Merzouga Rally: Lindner z dobrym tempem na etapie maratoñskim
Polski kierowca quada Can-am jest na półmetku etapu maratońskiego rajdu Afriquia Merzouga Rally. Prawdopodobnie wszystko poszło zgodnie z planem.
Arkadiusz Lindner ukończył pierwszy z dwóch dni etapu maratońskiego na dobrej, ósmej pozycji w klasyfikacji quadów i na takim samym miejscu plasuje się w tabeli klasyfikacji generalnej Merzouga Rally. Sądząc po wynikach wszystko poszło zgodnie z planem.

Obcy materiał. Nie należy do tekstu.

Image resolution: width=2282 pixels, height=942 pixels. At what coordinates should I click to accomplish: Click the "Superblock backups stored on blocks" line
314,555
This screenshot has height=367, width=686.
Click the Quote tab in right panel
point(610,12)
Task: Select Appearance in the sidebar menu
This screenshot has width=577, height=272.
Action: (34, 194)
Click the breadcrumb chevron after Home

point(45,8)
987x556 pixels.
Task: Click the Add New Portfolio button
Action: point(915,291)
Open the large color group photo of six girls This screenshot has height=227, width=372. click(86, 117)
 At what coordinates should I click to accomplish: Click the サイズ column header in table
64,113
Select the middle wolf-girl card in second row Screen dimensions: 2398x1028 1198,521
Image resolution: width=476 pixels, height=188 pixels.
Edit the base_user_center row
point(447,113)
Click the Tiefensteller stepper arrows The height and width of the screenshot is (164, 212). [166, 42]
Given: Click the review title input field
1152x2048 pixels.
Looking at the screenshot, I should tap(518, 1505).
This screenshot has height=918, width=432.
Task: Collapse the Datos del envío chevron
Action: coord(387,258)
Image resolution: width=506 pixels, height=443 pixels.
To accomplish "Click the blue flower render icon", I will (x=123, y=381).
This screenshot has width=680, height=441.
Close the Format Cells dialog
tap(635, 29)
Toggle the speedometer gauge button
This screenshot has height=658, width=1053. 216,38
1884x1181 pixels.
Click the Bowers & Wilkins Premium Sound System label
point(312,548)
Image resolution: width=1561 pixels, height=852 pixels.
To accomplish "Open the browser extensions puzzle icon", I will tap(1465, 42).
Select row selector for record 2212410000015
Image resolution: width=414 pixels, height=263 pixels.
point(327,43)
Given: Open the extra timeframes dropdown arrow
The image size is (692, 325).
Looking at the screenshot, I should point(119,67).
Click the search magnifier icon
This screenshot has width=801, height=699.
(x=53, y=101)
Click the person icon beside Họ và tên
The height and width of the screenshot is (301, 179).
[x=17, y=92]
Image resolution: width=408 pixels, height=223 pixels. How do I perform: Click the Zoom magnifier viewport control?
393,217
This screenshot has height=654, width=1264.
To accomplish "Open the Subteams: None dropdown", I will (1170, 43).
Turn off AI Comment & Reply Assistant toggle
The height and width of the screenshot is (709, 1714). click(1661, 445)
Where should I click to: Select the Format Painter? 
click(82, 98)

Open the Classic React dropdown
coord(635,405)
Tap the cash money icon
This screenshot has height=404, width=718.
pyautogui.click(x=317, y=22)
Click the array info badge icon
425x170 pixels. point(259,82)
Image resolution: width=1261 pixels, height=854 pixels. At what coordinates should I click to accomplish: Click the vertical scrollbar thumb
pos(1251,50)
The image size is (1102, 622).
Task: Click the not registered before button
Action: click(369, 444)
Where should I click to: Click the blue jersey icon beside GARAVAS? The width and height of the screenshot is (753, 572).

Wczorajszy ponad 240-kilometrowy odcinek specjalny reprezentant Kingsquad Lindner Bros pokonał w czasie 06:09:43, tracąc do kolejnego zawodnika 00:23:34. Zwycięzca etapu - Gary Aldington był szybszy od zawodnika z Łodzi o 01:32:50, co nie jest "przepaścią". W klasyfikacji odcinka nie widnieje też żadna kara przy nazwisku Arka, co daje nam przekonanie, iż Polak nie popełnił większych błędów nawigacyjnych i jechał równym tempem.
Jutro druga połowa etapu maratońskiego oraz przedostatni dzień rajdu. Po nocy spędzonej w środku pustyni rajdowcy będą mieli do przejechania 36 km dojazdówki do startu odcinka specjalnego, którego długość wyniesie 233 km. Gdy już osiągną jego metę, czeka ich dodatkowe 103 km trasy do bazy rajdu, gdzie będą mogli w końcu lepiej wypocząć i oddać swoje maszyny w ręce mechaników.